It has been a week since I last posted on the blog page. I don't want to to just post anything so I can say I posted something. So if it seems that some times I post less often or more often that is why.crr
OH did I say that!
Have you ever had cross words with someone and wish you had just kept your mouth shut? I know I have. Have you ever tried to reason with someone and end up in a verbal war? Again, I know I have. What is the solution. For years I feared being taken advantage of, of someone getting one up on me and this lead to some rather heated confrontations. I have learn a thing or two and although I still forget myself, as the saying goes, once in awhile I have discovered a thing or two. One thing I have learned is if you have boundaries and are consistent in keeping them, then people are less likely to cross them. If you are consistent they learn that you really don't appreciate behaviors and if they are right minded and not just out to trouble any and or everyone they will respect those boundaries. This can be done without being a hard case yourself.(more later.) But you always run into those who are full of anger, pain, hurt or hate if not all of the above and reason does not work with such as those. What to do? That is one of the second lessons I have learned. Both lessons are based on a scripture in Proverbs. Proverbs 15:1- A soft answer turns away wrath, but a harsh word stirs up anger.

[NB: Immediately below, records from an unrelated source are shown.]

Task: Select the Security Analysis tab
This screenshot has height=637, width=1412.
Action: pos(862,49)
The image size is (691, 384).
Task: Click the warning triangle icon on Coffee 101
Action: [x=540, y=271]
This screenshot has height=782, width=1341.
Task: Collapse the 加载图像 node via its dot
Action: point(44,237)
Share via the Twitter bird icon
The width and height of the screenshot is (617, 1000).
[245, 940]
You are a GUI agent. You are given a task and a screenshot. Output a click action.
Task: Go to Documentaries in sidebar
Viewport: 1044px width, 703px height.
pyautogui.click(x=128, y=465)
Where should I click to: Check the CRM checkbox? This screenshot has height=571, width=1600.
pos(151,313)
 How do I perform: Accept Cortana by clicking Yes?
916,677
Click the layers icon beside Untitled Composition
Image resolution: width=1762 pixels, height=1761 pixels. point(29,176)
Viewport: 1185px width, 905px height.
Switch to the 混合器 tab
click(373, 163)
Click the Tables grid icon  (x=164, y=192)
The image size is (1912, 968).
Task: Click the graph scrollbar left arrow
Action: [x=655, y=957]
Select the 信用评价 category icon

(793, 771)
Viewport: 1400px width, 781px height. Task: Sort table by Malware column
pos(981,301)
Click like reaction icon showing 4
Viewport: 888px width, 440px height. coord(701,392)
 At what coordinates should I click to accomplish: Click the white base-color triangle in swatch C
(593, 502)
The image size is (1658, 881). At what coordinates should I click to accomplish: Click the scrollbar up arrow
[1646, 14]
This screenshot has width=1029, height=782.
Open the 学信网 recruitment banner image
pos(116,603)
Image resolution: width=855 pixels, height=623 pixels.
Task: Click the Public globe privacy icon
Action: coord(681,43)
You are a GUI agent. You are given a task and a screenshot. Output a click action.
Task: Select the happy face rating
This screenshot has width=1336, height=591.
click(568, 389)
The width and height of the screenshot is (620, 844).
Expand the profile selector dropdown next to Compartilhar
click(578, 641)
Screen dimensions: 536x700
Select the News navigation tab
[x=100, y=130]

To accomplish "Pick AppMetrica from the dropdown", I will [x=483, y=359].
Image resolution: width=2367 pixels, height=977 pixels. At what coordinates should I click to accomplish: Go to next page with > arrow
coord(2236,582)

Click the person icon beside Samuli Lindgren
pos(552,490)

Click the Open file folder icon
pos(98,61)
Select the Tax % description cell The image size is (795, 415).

About the first lesson I have learned. If you are dealing with someone who is a reasonable person you will be able to say in a kind way, " I am uncomfortable with x,yz" and if needed explain why. First you are not accusing them of wrong doing(even if they are line crossing.) You are taking responsibility by saying." I am". This does not work with an enraged person. Many times when some acts ugly we want to respond in kind. Just say to yourself," SOFT ANSWER< SOFT ANSWER"..lol. It is not always easy but sometimes an, " I am sorry you feel that way or I am not going to argue about this,' Then walk away. I remember a time when my husband and I had went to a new store and shopped. We had just finished unloading our shopping cart. We had run into one of my husbands cousins and were standing around visiting with him.Before I go any farther, we really should have put our cart up for someone else to use, but be that as it may, IT WAS OUR CART,anyway, this woman comes out of her car with a toddler in her arms and began to swear at us. " I need that GD cart!" at the top of her voice. Well in times past I wouldn't have been balanced. However when God does a work he does it well. I and my husband while shocked and the anger and hate pouring off this woman, were able BY THE GRACE OF GOD to respond with a soft answer. "OH, I am sorry here let us help you get the baby in the seat." Did we owe her help? no, Did we owe her an apology? No but the result is she literally stuttered to a stop and conviction fell and you could see it in her face.The icing, tee hee, was when I was able to say with peace in my heart, "God bless you , you have a good day now." If you could have seen her face you would never doubt the scripture again."A soft answer turns away wrath."